20 January, 2026
breakthrough-in-robotics-world-s-smallest-programmable-robots-unveiled

The world’s smallest fully programmable, autonomous robots have been unveiled at the University of Pennsylvania, featuring a brain developed at the University of Michigan. These microscopic swimming machines, measuring just 0.2 by 0.3 by 0.05 millimeters, can independently sense and respond to their surroundings, operate for months, and cost merely a penny each.

These groundbreaking robots, barely visible to the naked eye, are capable of moving in complex patterns, sensing local temperatures, and adjusting their paths accordingly. Developed with primary support from the National Science Foundation, these light-powered robots hold potential for significant advancements in medicine and manufacturing, such as monitoring the health of individual cells and aiding in the construction of microscale devices.

Revolutionizing Microscale Robotics

“We’ve made autonomous robots 10,000 times smaller,” stated Marc Miskin, assistant professor in electrical and systems engineering at Penn and senior author of studies published in Science Robotics and the Proceedings of the National Academy of Sciences. “That opens up an entirely new scale for programmable robots.”
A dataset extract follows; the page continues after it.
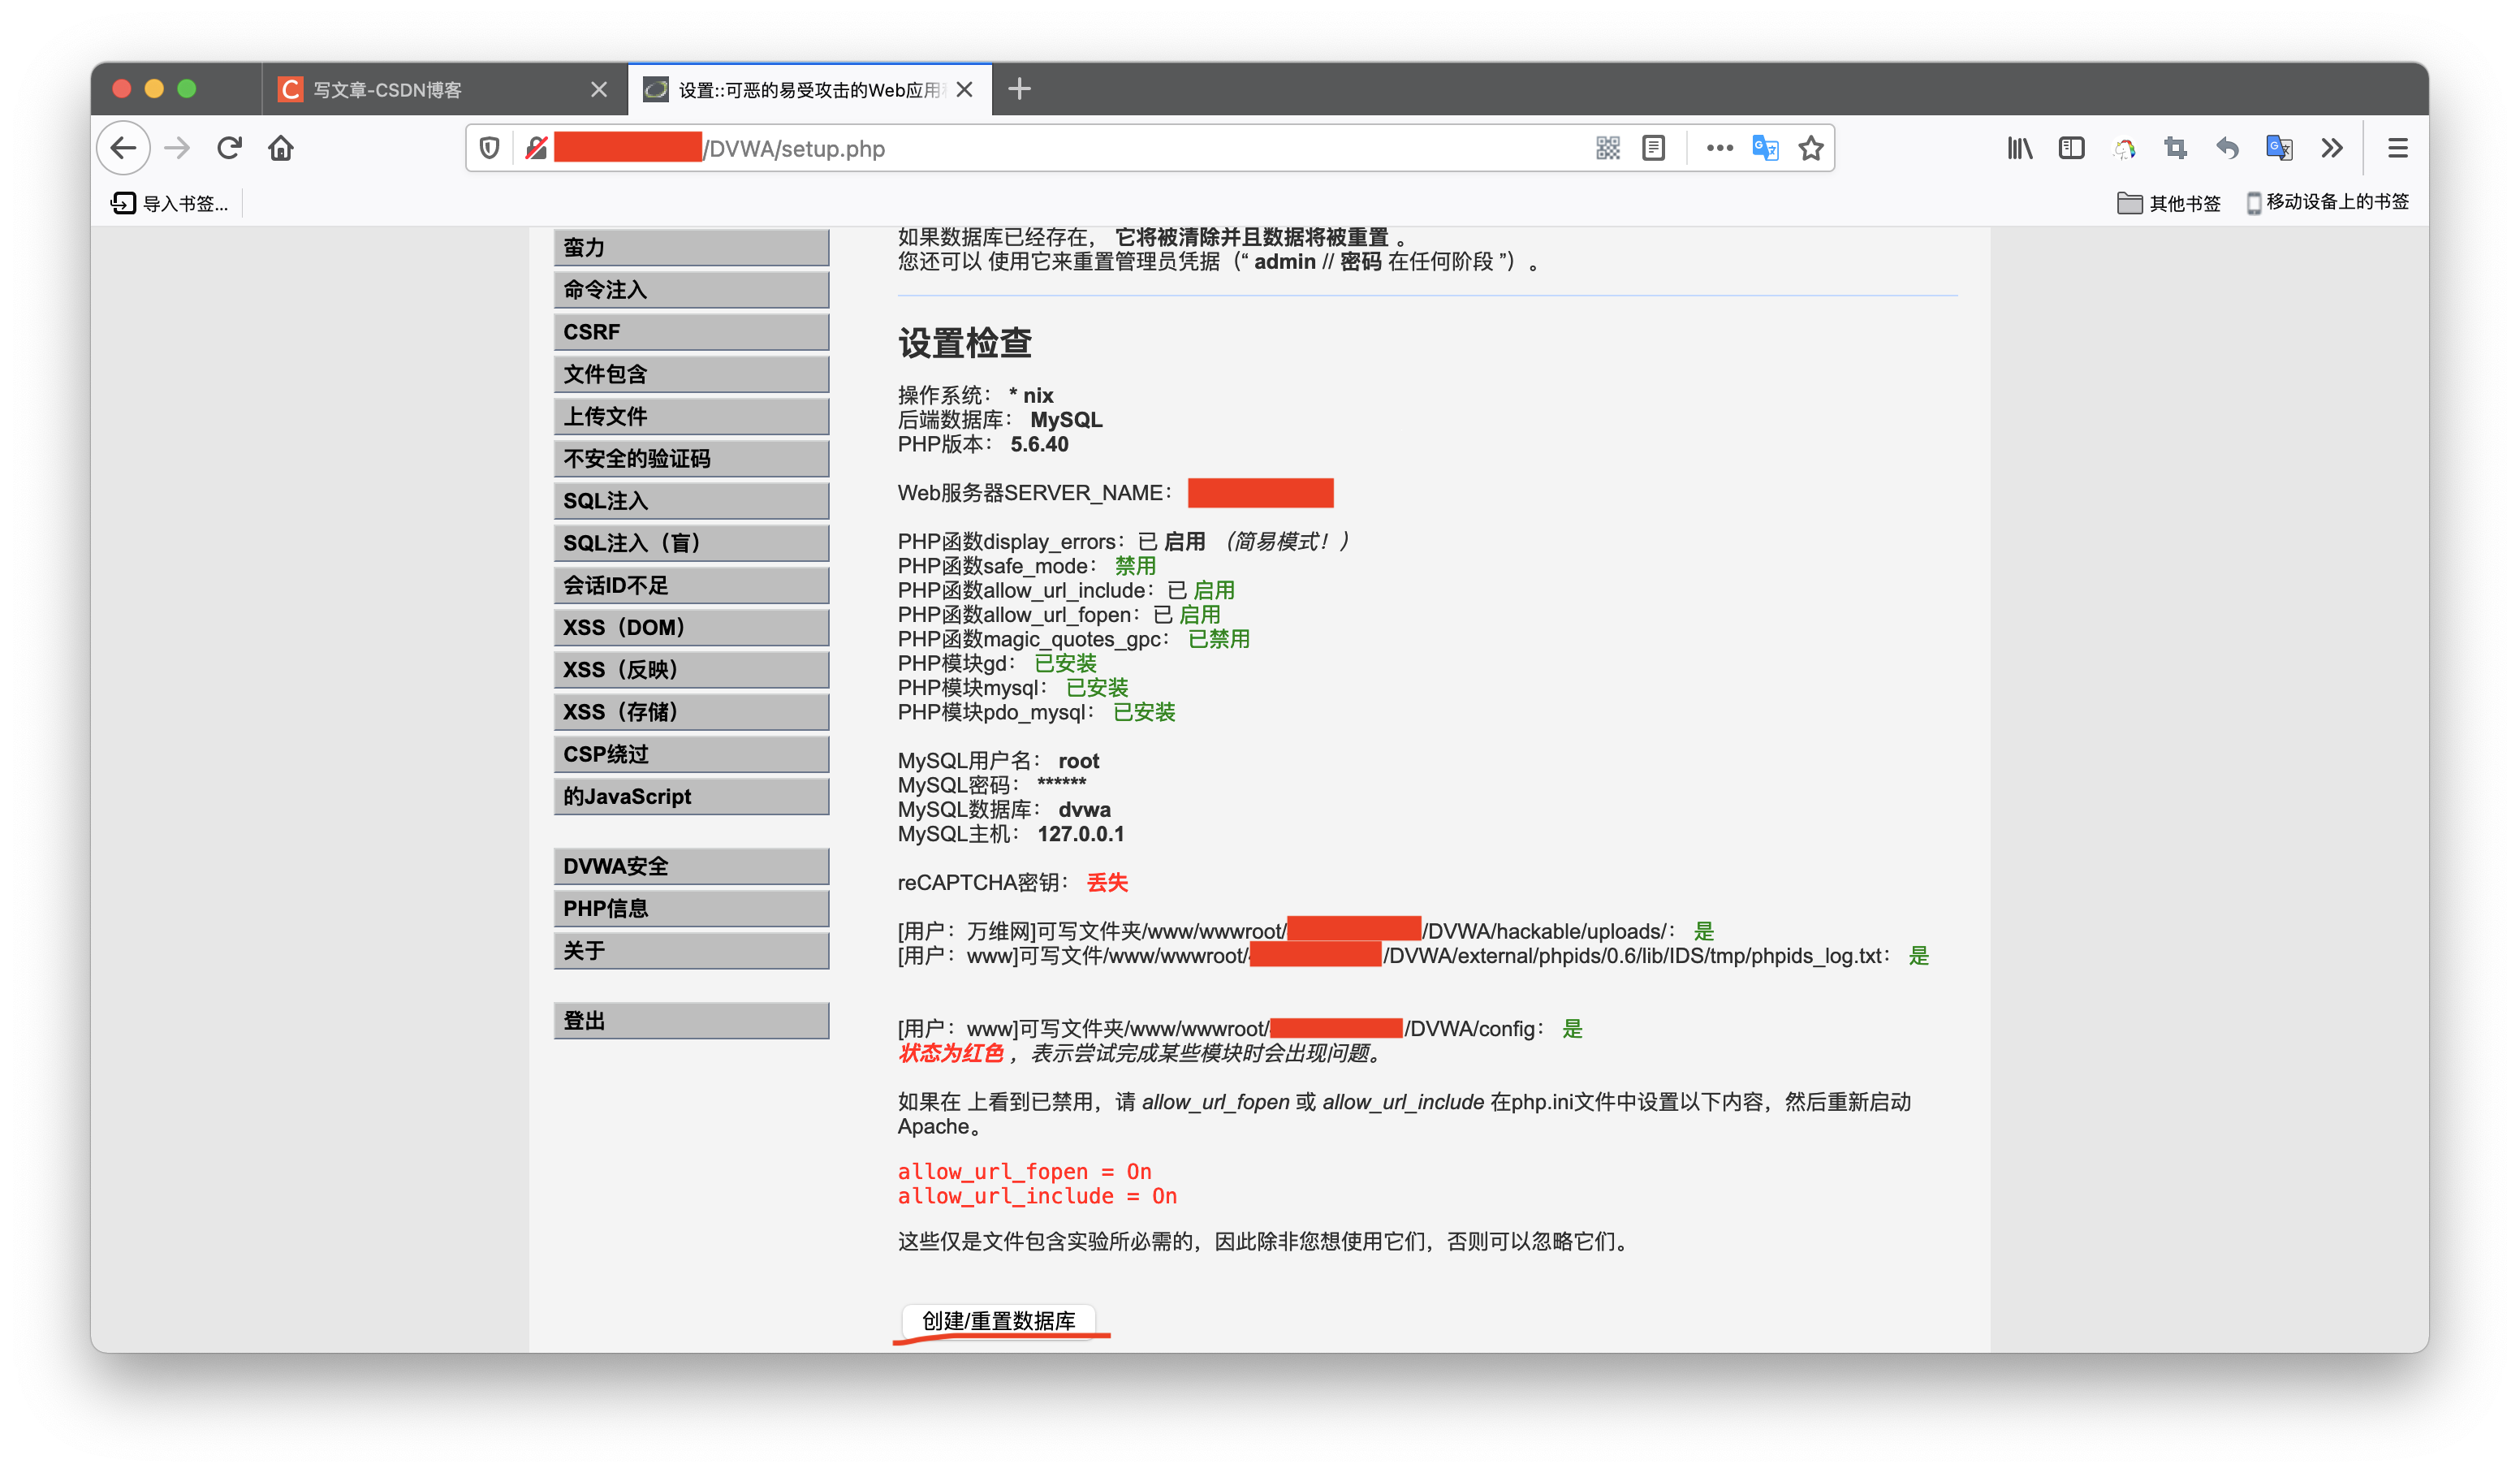
Task: Open the PHP信息 link in sidebar
Action: tap(690, 908)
The robots can move in complex patterns and even travel in coordinated groups, much like a school of fish. Their propulsion system, devoid of moving parts, ensures durability, enabling them to be easily transferred with a micropipette and capable of swimming for extended periods.

Innovative Propulsion and Computing

For decades, electronics have shrunk in size, highlighted by the sub-millimeter computers developed in the lab of David Blaauw and Dennis Sylvester, professors of electrical and computer engineering at U-M. However, robots have struggled to keep pace, primarily due to the challenge of independent motion at the microscale—a hurdle that Miskin believes has stalled the field for 40 years, until now.
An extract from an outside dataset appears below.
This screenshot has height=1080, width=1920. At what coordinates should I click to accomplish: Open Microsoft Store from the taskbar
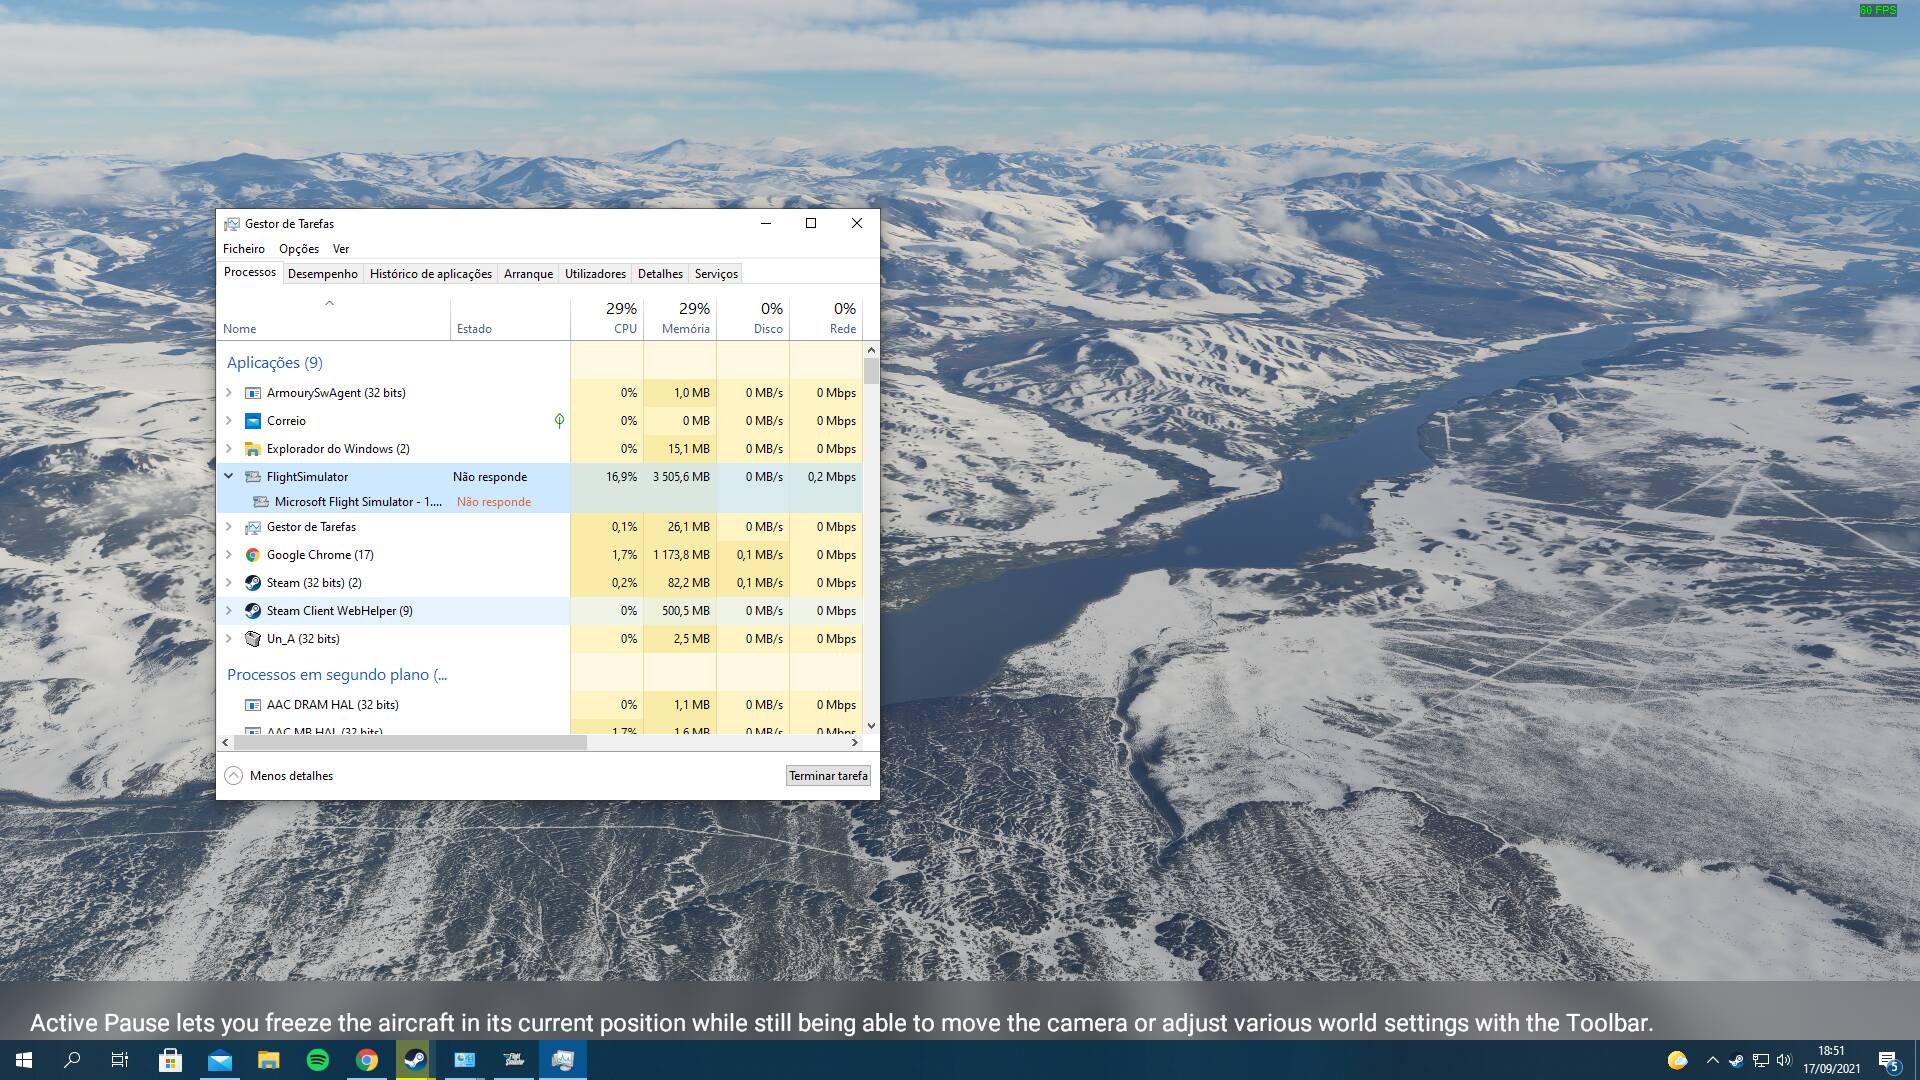tap(170, 1060)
“We saw that Penn Engineering’s propulsion system and our tiny computers were just made for each other,” said Blaauw, a senior author of the Science Robotics study. Operating at the microscale in water, where drag and viscosity are significant, Miskin’s team designed a propulsion system that moves the water rather than the robot itself. By generating an electrical field that nudges ions in the surrounding liquid, these ions then push on nearby water molecules, creating the force needed to move the robot. This mechanism is detailed in PNAS.

“To run the robot’s program on 75 nanowatts of power, which is 100,000 times less than a smartwatch requires, we had to rethink the computer program instructions,” Blaauw explained. “We condensed what would conventionally require many instructions for propulsion control into a single, special instruction.”

Potential Applications and Future Developments

These robots are both powered and programmed by light pulses, with each having a unique identifier for individualized programming. This capability could enable a team of robots to each take on different parts of a group task. The batch of robots described in Science Robotics is equipped with sensors that detect temperature to within a third of a degree Celsius, allowing them to monitor cellular activity by moving toward areas of increasing temperature or reporting temperature changes.

Future versions of these robots could store more complex programs, move faster, integrate new sensors, or operate in more challenging environments. “This is really just the first chapter,” Miskin said. “We’ve shown that you can put a brain, a sensor, and a motor into something almost too small to see, and have it survive and work for months. Once you have that foundation, you can layer on all kinds of intelligence and functionality. It opens the door to a whole new future for robotics at the microscale.”

Collaborative Efforts and Support

This pioneering project received additional support from the University of Pennsylvania Office of the President, Air Force Office of Scientific Research, Army Research Office, Packard Foundation, Sloan Foundation, and Fujitsu Semiconductors. Maya Lassiter, a Ph.D. student in electrical and systems engineering at Penn, and Jungho Lee, a Ph.D. student in electrical and computer engineering at U-M, are co-first-authors. Other contributors include Kyle Skelil, Lucas Hanson, Scott Shrager, William Reinhardt, Tarunyaa Sivakumar, and Mark Yim of Penn, alongside Sylvester and Li Xu of U-M.

As the field of microscale robotics continues to evolve, the implications of these tiny yet powerful machines are vast, offering a glimpse into a future where robotics can seamlessly integrate into the minutiae of biological and industrial processes.